Inasmuch as I'm looking forward to getting one of these devices, I know that in six months -- if not sooner -- there will be something that will be better, slicker and easier to use than the unit I'm getting that I'll want to procure. However, more and more, I'm seeing that the device I'm using is increasingly irrelevant; it's all about staying in constant communication with the office, with clients and with City people. And having a BB -- even one without a camera, without an mp-3 player and without voice recording -- will enable me to do that. So I'm kinda jazzed.
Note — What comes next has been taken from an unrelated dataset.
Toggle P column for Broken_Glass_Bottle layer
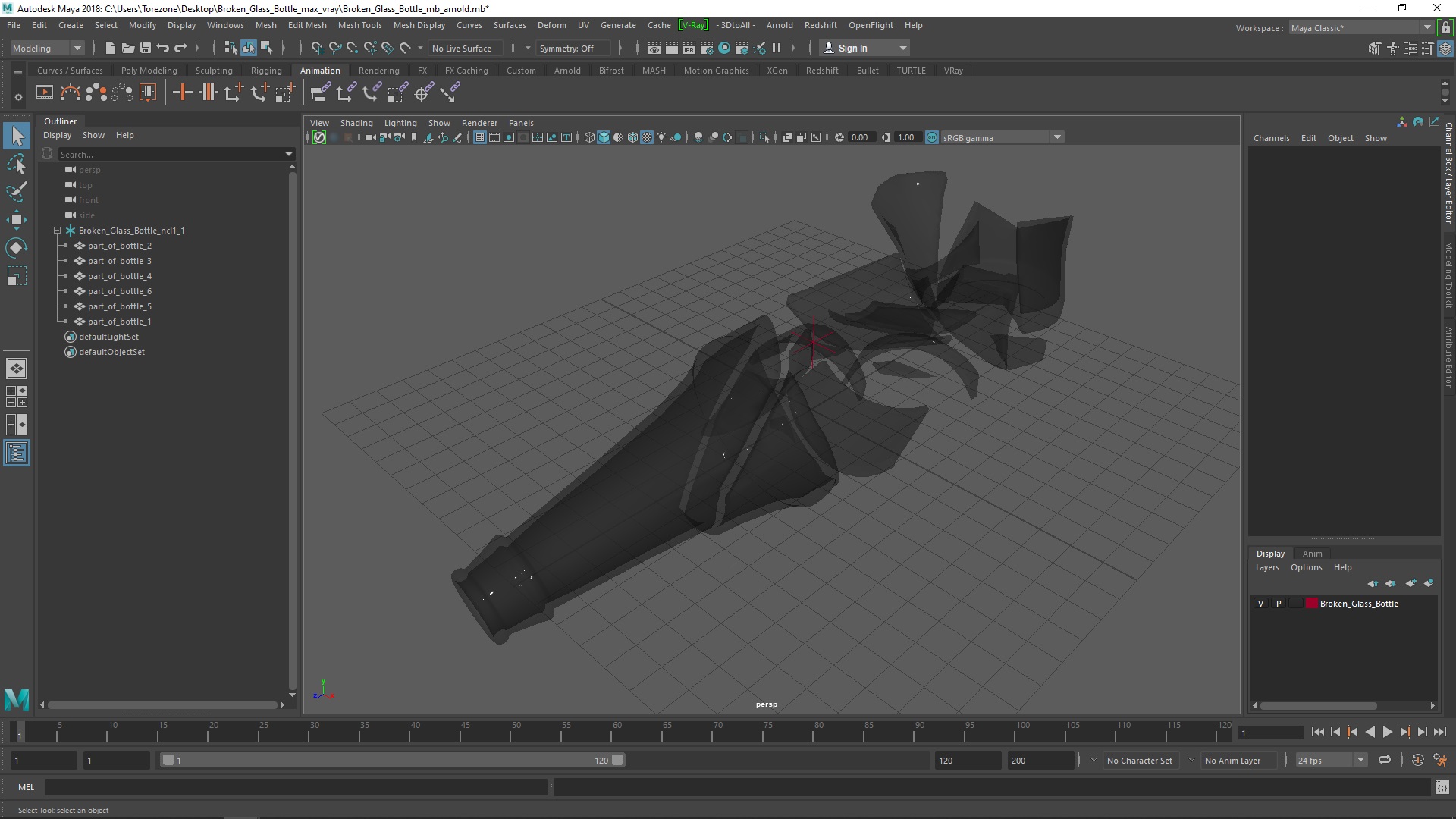The image size is (1456, 819). click(1278, 603)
Finally, to come full circle, I spoke with a friend who advised me that she discovered one of her semi-ex's -- someone with whom she dated briefly but with whom she never got seriously involved -- was hired on a semi-temporary basis to be one of the doormen in her building. When I initially heard this, I was floored by how ironic it was/is that this was happening. But after some time to reflect, I actually think it's a good idea; most doormen are relatively friendly but they have ulterior motives: most do as much as they can to help various residents based on the eventual tips they expect to receive therefrom on Christmas. So having a semi-ex -- especially one with whom the relationship ended in a relatively friendly, amicable way -- as a doorman might seem awkward and difficult but, overall, not too bad a development. Although, I'll admit my hypocrisy and confess that if an ex of mine -- one specific one, not any thereof -- happened to move to my building, I'd move that same day. But in this particular situation, the irony is more humorous than anything else. Suffice to say that the irony is mostly humorous to people that don't have to experience it firsthand.

Finally, based on the fact that the weather seems to have warmed up in a big way in NYC, so I'm looking forward to going outside and play. Chicago's got snow, parts of Cali have rain, and the south/midwest have tornadoes...and New York is 45 and sunny. Go figure.